The political panda

Our obsession with the bamboo-loving ‘cat bear’ tells us much about the modern world and our place in it, says Henry Nicholls. 

Political panda article spread


Given the giant panda’s huge popular appeal, the symbolic role with which we have invested the creature, its ability to raise capital, the academic effort that’s been devoted to understanding its biology, and the willingness of politicians to commit to its conservation, the panda was probably always going to have a fascinating human history.

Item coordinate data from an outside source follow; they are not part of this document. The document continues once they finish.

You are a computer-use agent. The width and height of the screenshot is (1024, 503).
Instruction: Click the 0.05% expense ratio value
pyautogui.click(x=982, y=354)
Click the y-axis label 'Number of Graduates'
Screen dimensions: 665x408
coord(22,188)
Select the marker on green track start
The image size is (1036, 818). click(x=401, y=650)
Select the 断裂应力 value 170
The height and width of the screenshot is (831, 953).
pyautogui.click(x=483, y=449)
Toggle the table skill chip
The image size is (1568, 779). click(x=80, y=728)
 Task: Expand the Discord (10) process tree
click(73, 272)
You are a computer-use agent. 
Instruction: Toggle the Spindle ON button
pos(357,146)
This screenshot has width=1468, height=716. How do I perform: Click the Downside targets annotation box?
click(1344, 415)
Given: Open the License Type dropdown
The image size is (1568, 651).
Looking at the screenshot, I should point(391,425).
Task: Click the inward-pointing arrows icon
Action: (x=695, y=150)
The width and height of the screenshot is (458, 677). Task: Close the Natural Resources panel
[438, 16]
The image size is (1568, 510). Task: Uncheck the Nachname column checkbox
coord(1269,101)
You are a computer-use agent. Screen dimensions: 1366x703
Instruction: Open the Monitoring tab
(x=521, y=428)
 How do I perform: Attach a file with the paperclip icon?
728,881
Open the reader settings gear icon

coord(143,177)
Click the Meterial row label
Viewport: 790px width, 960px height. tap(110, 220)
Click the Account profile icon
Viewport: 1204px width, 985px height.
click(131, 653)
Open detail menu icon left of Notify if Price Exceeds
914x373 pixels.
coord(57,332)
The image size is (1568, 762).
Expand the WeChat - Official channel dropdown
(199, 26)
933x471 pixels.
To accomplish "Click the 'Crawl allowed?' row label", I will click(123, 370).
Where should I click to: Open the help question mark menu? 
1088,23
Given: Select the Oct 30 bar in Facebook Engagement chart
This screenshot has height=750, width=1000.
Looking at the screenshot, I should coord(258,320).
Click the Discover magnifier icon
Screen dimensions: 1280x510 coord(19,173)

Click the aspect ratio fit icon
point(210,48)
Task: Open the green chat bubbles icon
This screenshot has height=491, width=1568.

Even so, it is still rather satisfying that its changing fortunes should mirror the balance of economic and political power as it shifts from West to East.

Panda power
As modern China has grown in stature and strength, so, too, the fate of its national treasure is looking increasingly secure.
The penalty for poaching pandas is among the toughest imposed for any wildlife crime anywhere: China’s Wild Animal Protection Act of 1989 rules that anyone caught bumping off a panda – or even smuggling a skin – would face at least 10 years in prison, the possibility of life behind bars or, in extreme cases, death.
A nationwide logging ban imposed in 1998 has made it possible for the country’s State Forestry Administration to expand its network of protection for wild pandas. There are now more than 60 dedicated reserves that cover over 70 per cent of the suitable habitat and ring-fence about half of the wild panda population.
At the last count, it was estimated that there could be around 1,600 adult pandas left in the wild, a population that shows a surprisingly high level of genetic diversity. In short, while China remains strong the long-term prospects for the panda’s survival are also good.
If, through some human failing, wild pandas do disappear from the remote pockets of bamboo that they still call home, one thing is certain. The species’ rise to global superstardom over the course of the past 140 years, propelled by its unparalleled ability to reproduce its image in human minds, guarantees that it will live on in our global culture for as long as we can sustain one.
Newborn pandas are tiny compared with most species in the order Carnivora. Each one weighs 90–130g, roughly 1,000th the body mass of its mother.
Efforts to release captive-bred pandas in the wild have so far come to nothing.
  • A decade ago, the China Conservation and Research Centre for the Giant Panda (CCRCGP) near Wolong Nature Reserve in Sichuan Province began to lay plans for the first reintroduction of a captive-raised giant panda to the wild.
  • In 2003, staff started preparing a young male, Xiang-Xiang, for a life without humans, gradually increasing the size of his enclosure and his dependence on wild bamboo. In 2006, amid much media fanfare, he was radio-collared and let loose. But tragedy struck: he was dead within a year, his injuries suggesting that he had been in a scrap with another panda.
  • The setback resulted in a total rethink of the reintroduction protocol. This year, the CCRCGP released four pregnant, captive-reared pandas into a large fenced area of bamboo forest. The hope is that their future cubs will have a better chance of survival than poor Xiang-Xiang.
No expense is spared in the attempt to learn more about panda biology.
  • Captive pandas are the subject of a vast amount of top-class research, work that has transformed the initially faltering efforts to breed this species in captivity.
  • In particular, studies have revealed that smell is probably the panda’s most finely tuned sense. Like many mammals, pandas leave olfactory calling cards throughout the forest, from which others can establish the identity of the individual and its reproductive status, and get a feel for its proximity.
  • Armed with this knowledge, custodians of pandas now manipulate odours in their enclosures, thereby improving the incidence of natural mating between paired pandas. In addition, research into nutrition has led to an improvement in the health and welfare of adults, while keeping newborn cubs on an exclusive diet of milk for a year or more before switching to solid food has significantly improved their chances of survival.